There was no narrative to go with that first EP cover, but each Trail of Dead release since then has fleshed out a growing story. Cover art for 2009’s The Century of Self, 2011’s Tao of the Dead and this year’s Lost Songs are all illustrations to the tale, and deluxe editions of the last two albums have included printed chapters of the graphic novel. On Lost Songs, all the songs are about the characters and story.
“It’s science fiction. I guess you could call it steam-punk,” says Keely. “It’s actually based on something that I’ve been working on since I was nine-years-old.”

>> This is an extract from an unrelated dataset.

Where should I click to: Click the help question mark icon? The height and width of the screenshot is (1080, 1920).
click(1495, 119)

“The setting is based on a world that I started building when I was so young. I started coming up with time lines and genealogies — all the stuff that goes into world building. By now, the world is already pretty well developed.”

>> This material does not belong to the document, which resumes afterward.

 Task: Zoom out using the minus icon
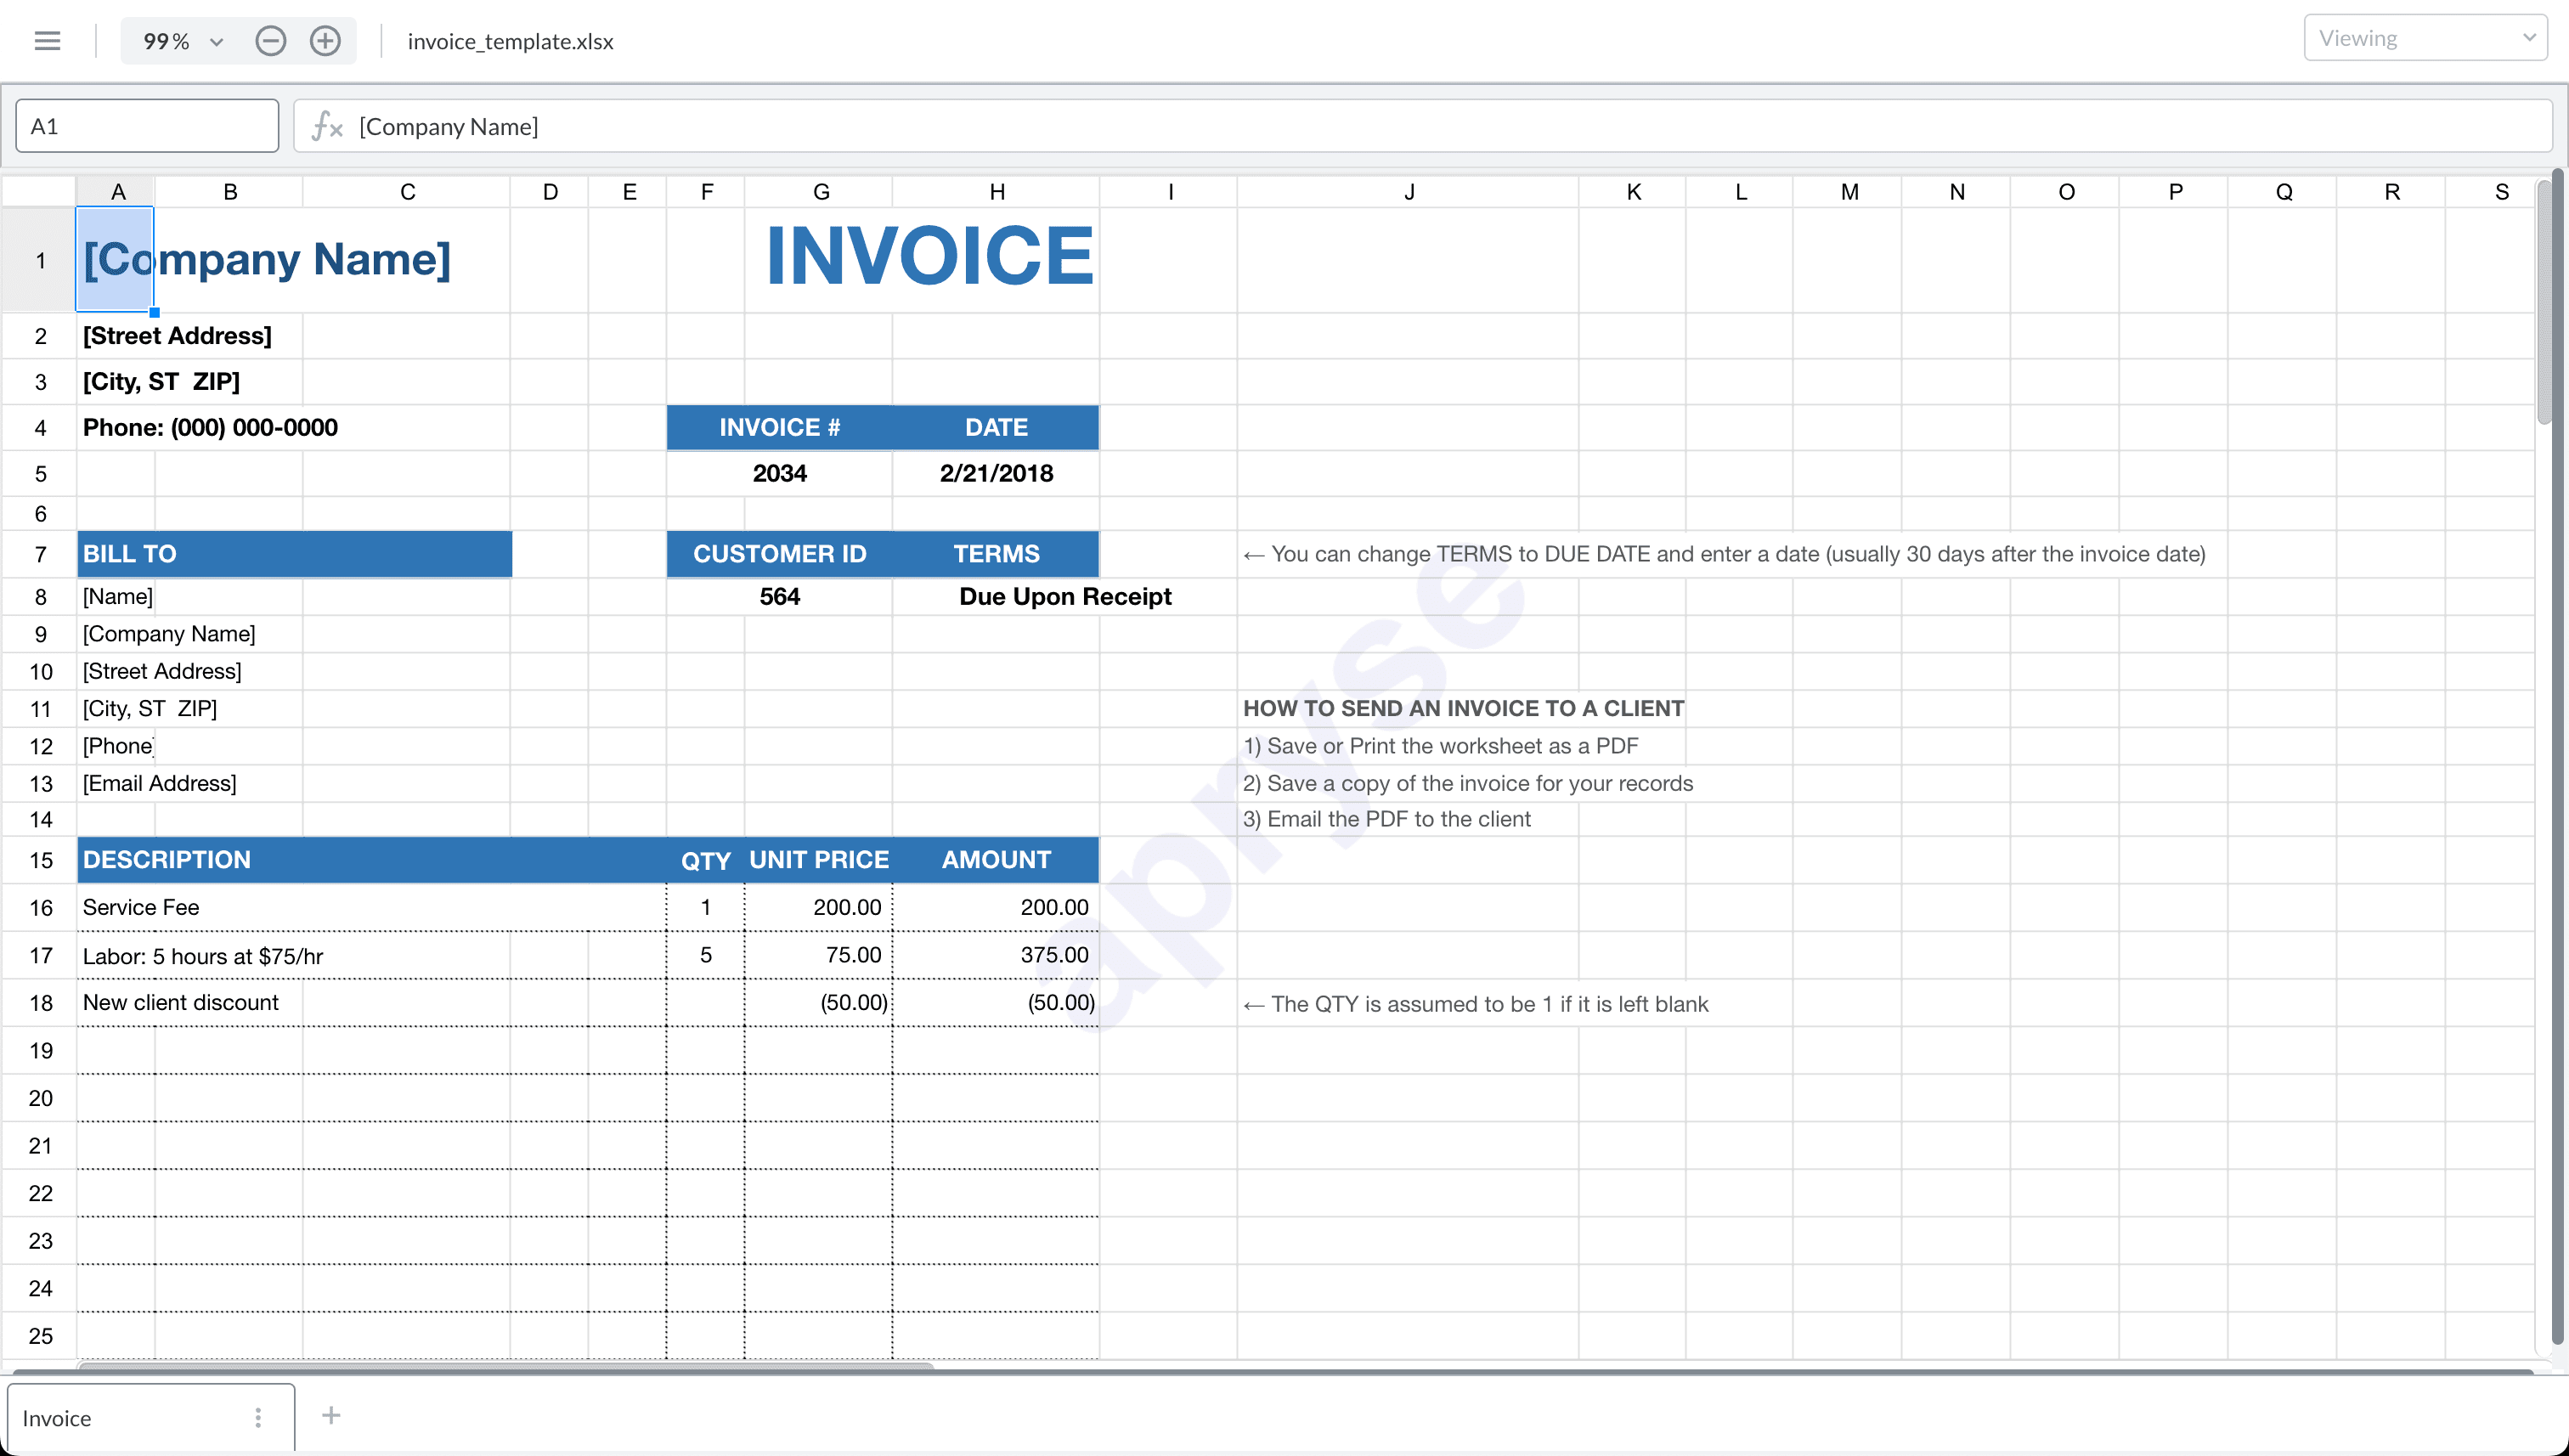[x=269, y=41]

“It’s also based upon traveling and experiences I’ve had while touring,” Keely continues. “Many of the characters are thinly veiled caricatures of people that I’ve met while in the band. This is just kind of the life that I’ve been living put into a sci-fi world.”
If literary creation is new, myth-building has however always been part of Trail of Dead’s oeuvre. Early on, band members claimed the group’s name was lifted from a Mayan myth, though now, Keely wryly admits, “We made up that whole thing.”

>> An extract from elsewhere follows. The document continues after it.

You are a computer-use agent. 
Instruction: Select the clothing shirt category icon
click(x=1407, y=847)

“I was actually working at University of Texas Press at the time, and they published a lot of books on Maya. So I’d been reading the [Maya] Codices and just wanted to work that into the idea of a mythology. At the time, we kind of got off on telling lies to the press, just to make up interesting stories. But the name Trail of Dead — we invented it. It’s not a reference to anything,” he says.
While Keely read up on Mayan mythology — he doubts there will be an apocalypse when the Mayan calendar ends next month, in case you were wondering — Trail of Dead plugged away on the US indie circuit for seven years before finally hitting big with their breakout album of 2002, Source Tags & Codes. On the tours that followed, the band swelled to six members, including two drummers. The sound was rapturous and overpowering, and reports came back from shows of a band that dared to be epic and also pulled it off. They harnessed the loud, fuzzy and sometimes droning sound of America’s post-Sonic Youth indie scene, but instead of shoegazing and internalizing it like so many other bands, they projected the intensity outwards. Keely and Reece alternated on vocals, crooning plaintively or else savagely screaming out lyrics that were never without an edge — or a footnote.
Looking back through the band’s songbook — which stretches back 17 years and eight full albums — the density of references to literature and myth could easily merit its own bibliography. There are at least two songs named after the Egyptian goddess Isis, and several more from other world myths. There are songs named after novels (Far Pavilions), poets (“Baudelaire”) and historical figures (“The Betrayal of Roger Casement and the Irish Brigade”). Much of the last album, Tao of the Dead, was inspired by the ideas of Joseph Campbell, a Jungian scholar who proposed “the hero with a thousand faces” as a universal archetype for literature and myth.
But for the new album, Lost Songs, Keely is referencing his own stories instead of those by others. And in the process, he’s turning the band into one big meta-narrative.
“On past albums, there has always been a song or a book, and I could say, that song is about a specific book. But on this album, the songs are actually about the book I’m writing,” he says.
The current tour will take Trail of Dead to Phnom Phen, Bangkok, Hong Kong, Japan and Taiwan.
“All this is being done in the hopes of making Asia just as regular a stop as Europe,” says Keely.
Taiwanese fans will be glad to hear that.